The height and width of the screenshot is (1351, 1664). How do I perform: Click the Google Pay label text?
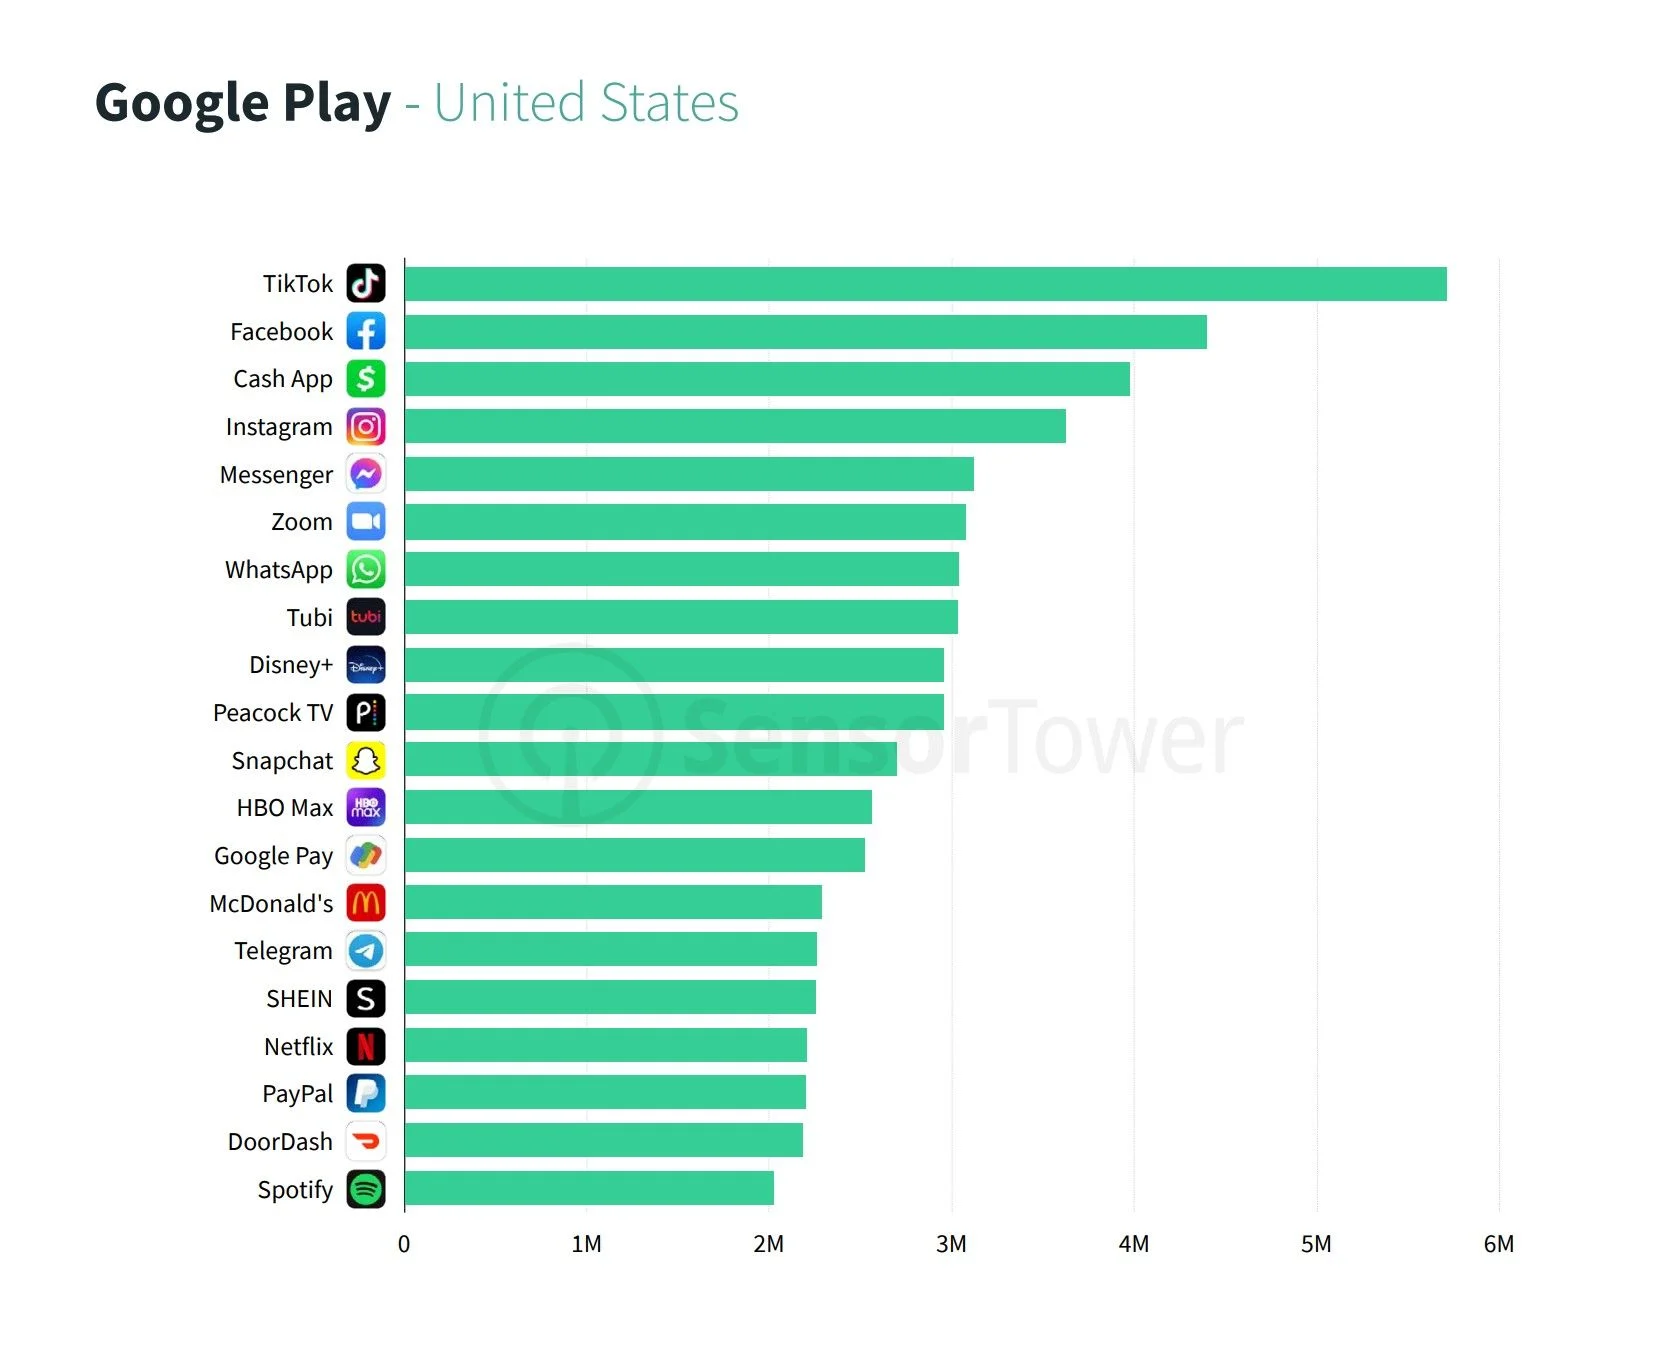coord(273,856)
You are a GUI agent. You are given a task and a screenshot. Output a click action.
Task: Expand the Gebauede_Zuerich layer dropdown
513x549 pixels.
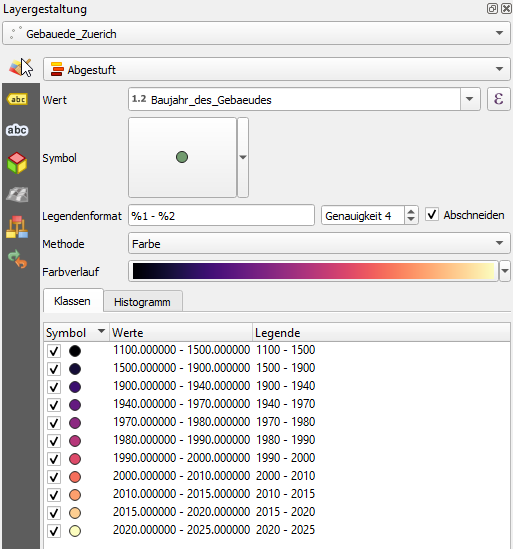(x=256, y=33)
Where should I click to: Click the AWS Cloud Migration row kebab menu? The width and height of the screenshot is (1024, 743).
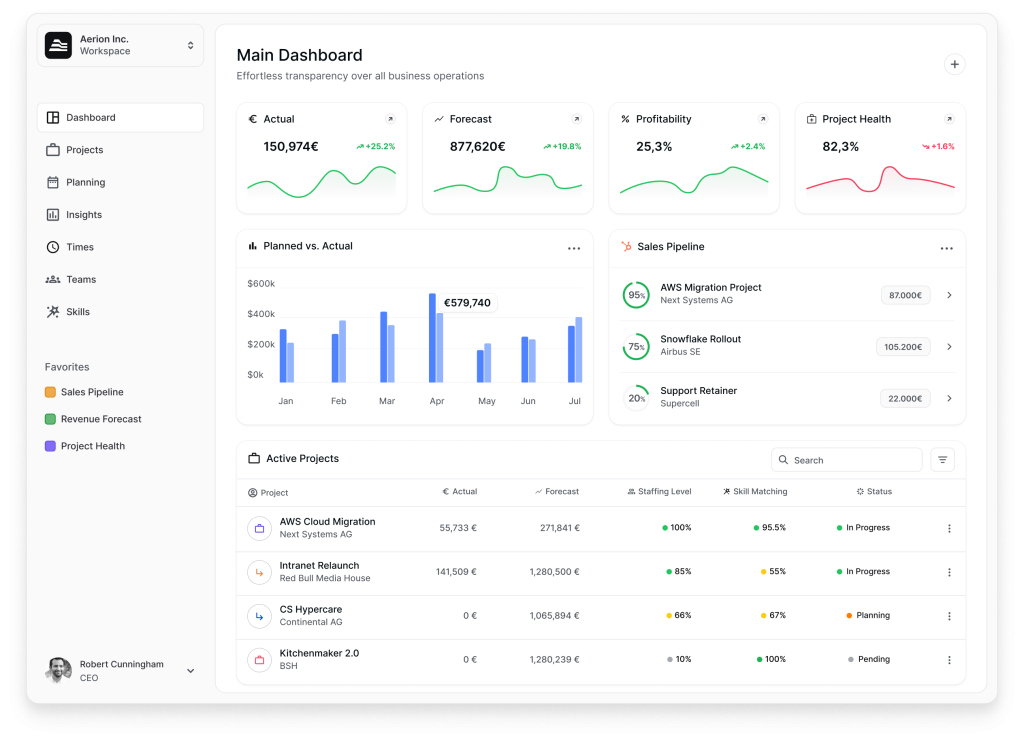pos(949,528)
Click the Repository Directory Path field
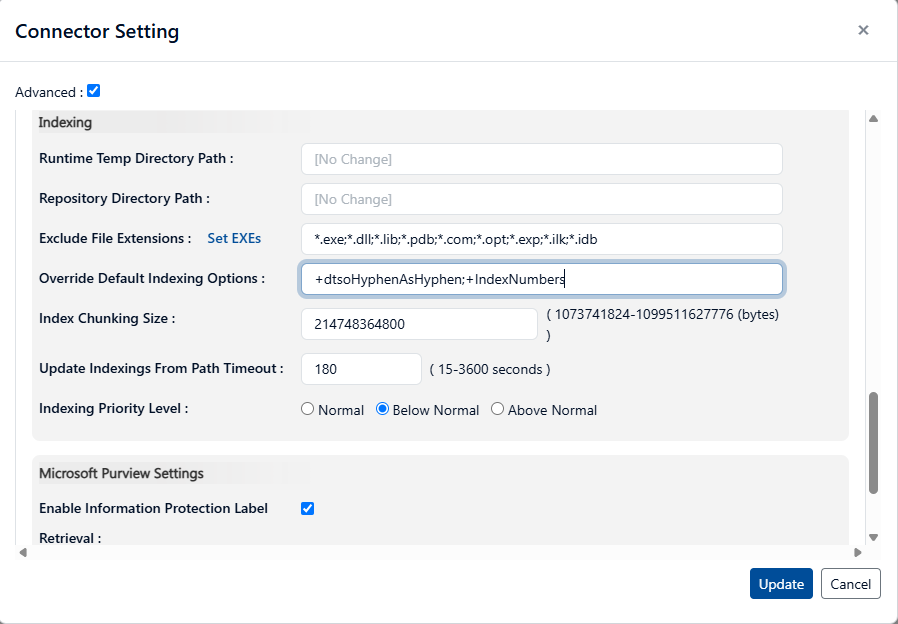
****************************************
Exercise brief: Produce an exact copy of the lines from the line with "Where should I" through the last line of the data above, both ends included. No pictures belong in it.

Completed task:
Where should I click to: Click the AWS Cloud Migration row kebab menu? The width and height of the screenshot is (1024, 743).
pos(949,528)
Click the Repository Directory Path field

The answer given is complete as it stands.